NVIDIA Developer Forums

Frozen device, nvidia-smi no response (blocked for more than 120 seconds)

Graphics / Linux Linux

labohemekim May 13, 2020, 8:29am 1

After I ran the train code using more than 1 GPU, nvidi-smi doesn’t show any results.
As I check the syslog, the following message has been shown.
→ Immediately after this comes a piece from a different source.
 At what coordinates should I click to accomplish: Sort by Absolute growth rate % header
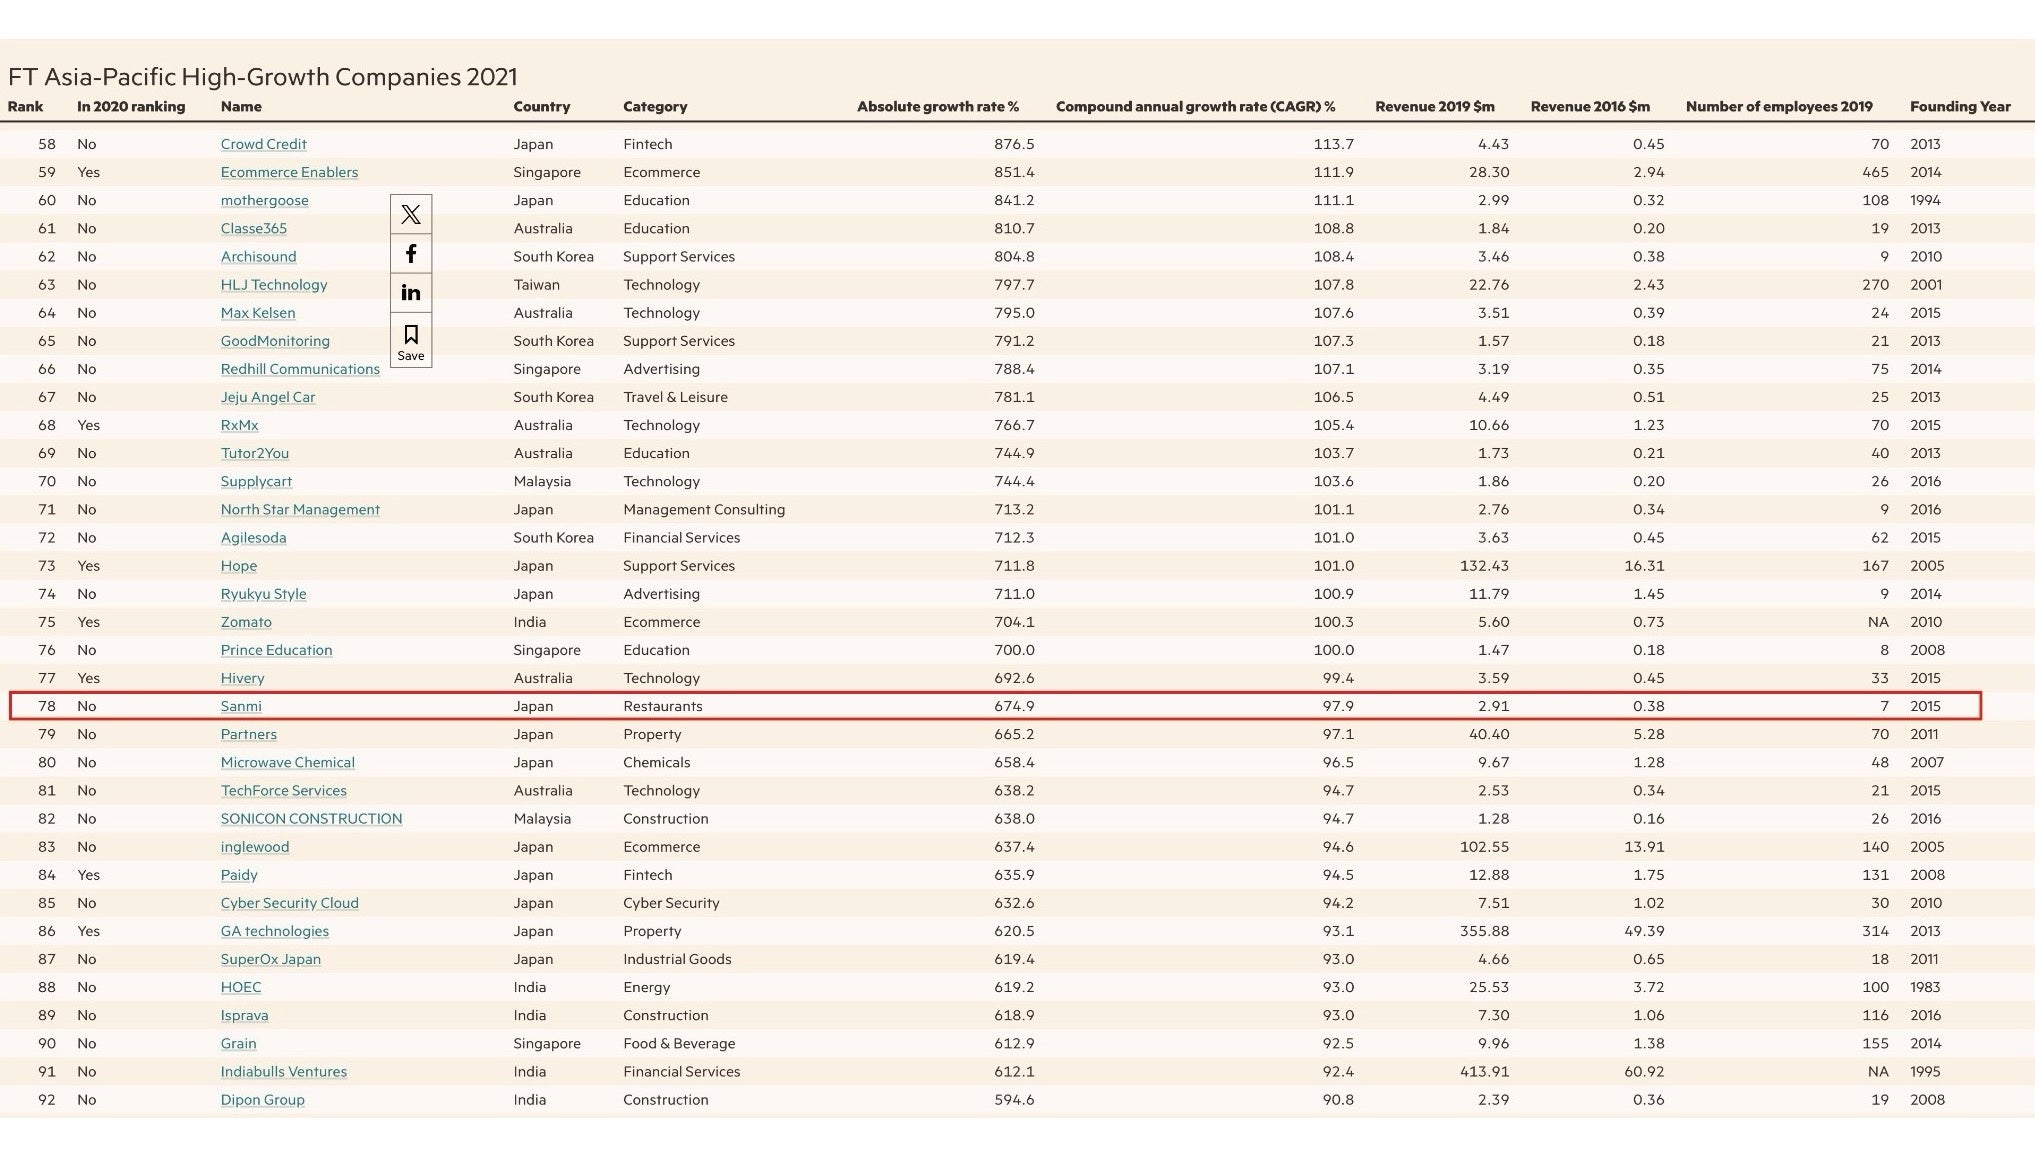pos(937,106)
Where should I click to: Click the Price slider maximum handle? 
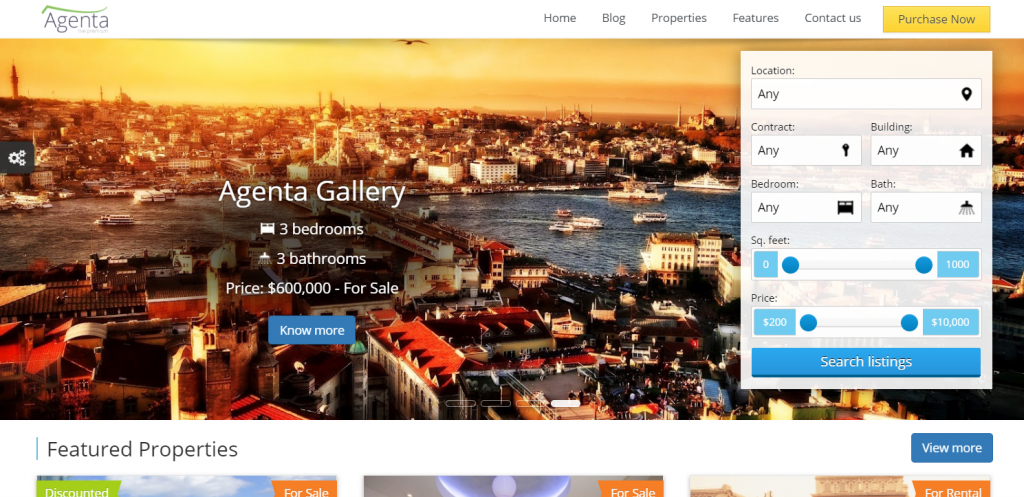pos(909,322)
nvidia-nvlink: IBMNPU: AN interrupt has occurred on NPU device,
…
NVRM: GPU at PCI:xxxxx
Xid xxxx GPU has fallen off the bus
EEH: Frozen PE#0 on PHB#2 detected
…
Notify device drivers to shutdown
EEH: Unable to recover from failure from PHB#2-PE#0

It is okay when I ran a train code using a single gpu with TF.
This happens using more than 1 GPU with pytorch

anyone can suggest solution ?
Nvidia : 440.64.00
cuda 10.2
Tesla P100

generix May 13, 2020, 8:34am 2

XID 79 is most often caused by either overheating or insufficient power supply. Please monitor temperatures, check/reconnect power cords, check/replace psu.

labohemekim May 13, 2020, 8:40am 3

Wow, even though I didn’t put the whole log in details, you suggest the solution.
some of logs details are folloing,
NVRM: Cid (PCI:…) 79, pid, GPU has fallen off the bus…